Kazanan Bir Çalışan Savunuculuğu Programının 5 Temel Unsuru

Yayınlanan: 2017-07-21

Her gün iki milyon blog yazısı yazılıyor. Orada başka kaç tane içerik parçası olduğunu yalnızca hayal edebilirsiniz. Bu aşırı bilgi yüklemesi, pazarlamacıların öne çıkmasını son derece zorlaştırıyor. Bazen tek gereken viral bir infografik veya videodur, ancak çoğu zaman durum böyle değildir. Hangi içeriği yayınlayacağınıza odaklanmak yerine, içeriğinizi kimin sunduğuna da odaklanmalısınız.

Çalışan savunuculuğu burada devreye giriyor.
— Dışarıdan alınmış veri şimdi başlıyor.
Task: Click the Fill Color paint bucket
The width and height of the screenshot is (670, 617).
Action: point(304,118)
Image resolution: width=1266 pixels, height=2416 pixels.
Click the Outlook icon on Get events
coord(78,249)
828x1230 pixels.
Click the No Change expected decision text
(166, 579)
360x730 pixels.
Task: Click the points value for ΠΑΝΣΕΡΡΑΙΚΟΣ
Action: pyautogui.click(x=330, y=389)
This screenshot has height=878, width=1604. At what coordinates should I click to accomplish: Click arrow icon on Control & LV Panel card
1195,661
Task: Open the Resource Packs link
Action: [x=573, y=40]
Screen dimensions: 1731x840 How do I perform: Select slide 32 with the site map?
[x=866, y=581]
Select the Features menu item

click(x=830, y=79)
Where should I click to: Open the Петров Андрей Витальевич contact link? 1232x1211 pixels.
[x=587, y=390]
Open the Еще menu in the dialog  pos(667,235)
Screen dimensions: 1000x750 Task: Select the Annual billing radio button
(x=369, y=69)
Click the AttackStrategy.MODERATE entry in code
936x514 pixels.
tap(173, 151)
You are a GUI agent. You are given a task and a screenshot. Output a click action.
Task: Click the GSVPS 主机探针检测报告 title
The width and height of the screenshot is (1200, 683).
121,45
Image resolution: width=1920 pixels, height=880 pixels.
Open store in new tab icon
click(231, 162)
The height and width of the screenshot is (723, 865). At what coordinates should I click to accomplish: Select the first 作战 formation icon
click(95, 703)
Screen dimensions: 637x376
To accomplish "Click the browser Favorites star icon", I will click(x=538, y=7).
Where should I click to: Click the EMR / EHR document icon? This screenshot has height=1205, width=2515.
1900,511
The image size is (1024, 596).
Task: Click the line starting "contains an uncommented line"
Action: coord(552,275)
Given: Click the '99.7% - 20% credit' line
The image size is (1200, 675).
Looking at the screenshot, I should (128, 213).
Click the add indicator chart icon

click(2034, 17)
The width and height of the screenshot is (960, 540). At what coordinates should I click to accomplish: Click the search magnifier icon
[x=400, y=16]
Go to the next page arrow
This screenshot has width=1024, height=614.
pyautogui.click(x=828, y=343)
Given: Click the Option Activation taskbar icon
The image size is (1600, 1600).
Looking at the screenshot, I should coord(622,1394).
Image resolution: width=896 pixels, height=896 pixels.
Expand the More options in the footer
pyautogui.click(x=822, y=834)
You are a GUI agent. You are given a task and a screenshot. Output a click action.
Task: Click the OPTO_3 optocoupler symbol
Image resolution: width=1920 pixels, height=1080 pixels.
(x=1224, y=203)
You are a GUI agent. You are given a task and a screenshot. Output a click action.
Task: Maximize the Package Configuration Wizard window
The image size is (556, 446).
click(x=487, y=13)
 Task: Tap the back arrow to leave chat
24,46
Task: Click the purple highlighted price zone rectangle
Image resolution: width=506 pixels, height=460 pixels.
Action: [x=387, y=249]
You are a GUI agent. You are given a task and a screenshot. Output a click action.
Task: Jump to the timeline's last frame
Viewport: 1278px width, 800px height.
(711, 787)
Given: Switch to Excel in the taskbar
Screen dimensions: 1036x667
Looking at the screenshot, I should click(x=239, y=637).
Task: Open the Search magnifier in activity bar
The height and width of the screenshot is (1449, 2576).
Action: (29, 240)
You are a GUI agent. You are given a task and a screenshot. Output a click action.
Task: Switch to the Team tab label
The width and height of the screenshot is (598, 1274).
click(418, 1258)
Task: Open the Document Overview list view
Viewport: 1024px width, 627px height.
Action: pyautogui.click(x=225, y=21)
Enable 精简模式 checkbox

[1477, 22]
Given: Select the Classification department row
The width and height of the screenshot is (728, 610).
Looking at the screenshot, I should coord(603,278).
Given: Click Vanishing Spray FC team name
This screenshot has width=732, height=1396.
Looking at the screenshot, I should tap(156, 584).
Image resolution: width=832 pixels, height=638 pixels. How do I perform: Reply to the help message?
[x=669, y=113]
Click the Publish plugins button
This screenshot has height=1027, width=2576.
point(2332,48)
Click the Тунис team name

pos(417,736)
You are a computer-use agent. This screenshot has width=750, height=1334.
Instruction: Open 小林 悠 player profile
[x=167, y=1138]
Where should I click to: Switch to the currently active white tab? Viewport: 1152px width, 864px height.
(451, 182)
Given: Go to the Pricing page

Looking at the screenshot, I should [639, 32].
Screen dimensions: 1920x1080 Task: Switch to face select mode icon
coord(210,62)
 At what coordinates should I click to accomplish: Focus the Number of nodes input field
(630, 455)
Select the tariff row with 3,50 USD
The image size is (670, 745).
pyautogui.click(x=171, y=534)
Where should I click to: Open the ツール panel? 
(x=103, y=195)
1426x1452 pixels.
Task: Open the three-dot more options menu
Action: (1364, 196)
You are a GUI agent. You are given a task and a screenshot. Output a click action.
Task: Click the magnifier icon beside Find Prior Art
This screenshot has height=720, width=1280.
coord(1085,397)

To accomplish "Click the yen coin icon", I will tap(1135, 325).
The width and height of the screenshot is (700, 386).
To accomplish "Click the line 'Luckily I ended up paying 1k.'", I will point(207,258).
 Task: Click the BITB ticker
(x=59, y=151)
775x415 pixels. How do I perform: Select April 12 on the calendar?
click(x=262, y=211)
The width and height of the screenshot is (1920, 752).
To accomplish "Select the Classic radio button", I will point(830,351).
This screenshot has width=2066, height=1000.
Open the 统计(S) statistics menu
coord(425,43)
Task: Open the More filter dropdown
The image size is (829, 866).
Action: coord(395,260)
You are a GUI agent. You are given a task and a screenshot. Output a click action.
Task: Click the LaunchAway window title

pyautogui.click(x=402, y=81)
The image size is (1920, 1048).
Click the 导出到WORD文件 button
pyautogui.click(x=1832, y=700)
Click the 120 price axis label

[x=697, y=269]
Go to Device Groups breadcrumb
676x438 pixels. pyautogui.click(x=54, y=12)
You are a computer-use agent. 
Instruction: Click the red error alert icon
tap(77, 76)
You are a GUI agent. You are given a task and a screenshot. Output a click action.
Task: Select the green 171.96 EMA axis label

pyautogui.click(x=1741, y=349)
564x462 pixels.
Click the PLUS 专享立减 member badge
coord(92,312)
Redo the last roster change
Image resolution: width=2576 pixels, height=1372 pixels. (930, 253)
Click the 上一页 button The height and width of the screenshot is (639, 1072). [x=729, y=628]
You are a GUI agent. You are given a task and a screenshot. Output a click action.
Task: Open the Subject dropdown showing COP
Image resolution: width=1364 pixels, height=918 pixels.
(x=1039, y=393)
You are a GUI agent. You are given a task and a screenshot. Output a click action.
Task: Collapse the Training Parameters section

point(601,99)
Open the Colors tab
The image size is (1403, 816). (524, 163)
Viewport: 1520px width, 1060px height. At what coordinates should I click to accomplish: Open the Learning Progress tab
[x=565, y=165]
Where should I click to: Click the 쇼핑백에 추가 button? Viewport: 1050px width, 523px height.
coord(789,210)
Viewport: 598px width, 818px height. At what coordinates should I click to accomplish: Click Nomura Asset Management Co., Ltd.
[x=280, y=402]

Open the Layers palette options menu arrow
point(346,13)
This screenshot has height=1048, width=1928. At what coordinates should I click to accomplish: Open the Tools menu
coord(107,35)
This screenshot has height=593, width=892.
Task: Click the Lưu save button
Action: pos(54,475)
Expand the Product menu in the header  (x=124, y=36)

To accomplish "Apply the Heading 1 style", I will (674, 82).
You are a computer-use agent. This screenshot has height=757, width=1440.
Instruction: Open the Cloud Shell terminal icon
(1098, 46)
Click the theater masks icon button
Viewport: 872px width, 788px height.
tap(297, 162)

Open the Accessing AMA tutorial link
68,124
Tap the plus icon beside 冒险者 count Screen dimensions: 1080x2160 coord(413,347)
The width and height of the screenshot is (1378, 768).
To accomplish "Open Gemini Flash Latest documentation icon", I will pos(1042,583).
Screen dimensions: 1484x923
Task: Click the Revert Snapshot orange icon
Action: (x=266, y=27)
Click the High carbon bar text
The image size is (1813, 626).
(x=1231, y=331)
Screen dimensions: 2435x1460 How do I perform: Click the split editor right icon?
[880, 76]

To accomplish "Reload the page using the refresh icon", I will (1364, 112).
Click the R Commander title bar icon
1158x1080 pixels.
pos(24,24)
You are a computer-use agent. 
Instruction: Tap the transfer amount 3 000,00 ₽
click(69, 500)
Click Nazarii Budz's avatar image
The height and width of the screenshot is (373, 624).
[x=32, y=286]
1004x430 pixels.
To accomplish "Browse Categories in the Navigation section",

Buradaki fikir, çalışanların içeriğinizi kendi kişisel sosyal ağlarında paylaşmalarını sağlamaktır - erişiminizi, katılımınızı ve dönüşümlerinizi katlanarak artırmanıza yardımcı olmak için bağlantılarından yararlanmalarını sağlamaktır. Bir savunuculuk programı yürütmek için evrensel bir strateji olmasa da yatırım getirisini en üst düzeye çıkarmak için yapabileceğiniz bazı şeyler vardır. Başlamak için, dahil edilecek beş temel unsur şunlardır:

1. Kaliteli İçerik

Her şeyden önce, çalışan savunucularına sağladığınız içerik yüksek kalitede olmalıdır. Ancak "kaliteli içeriği" ne tanımlar?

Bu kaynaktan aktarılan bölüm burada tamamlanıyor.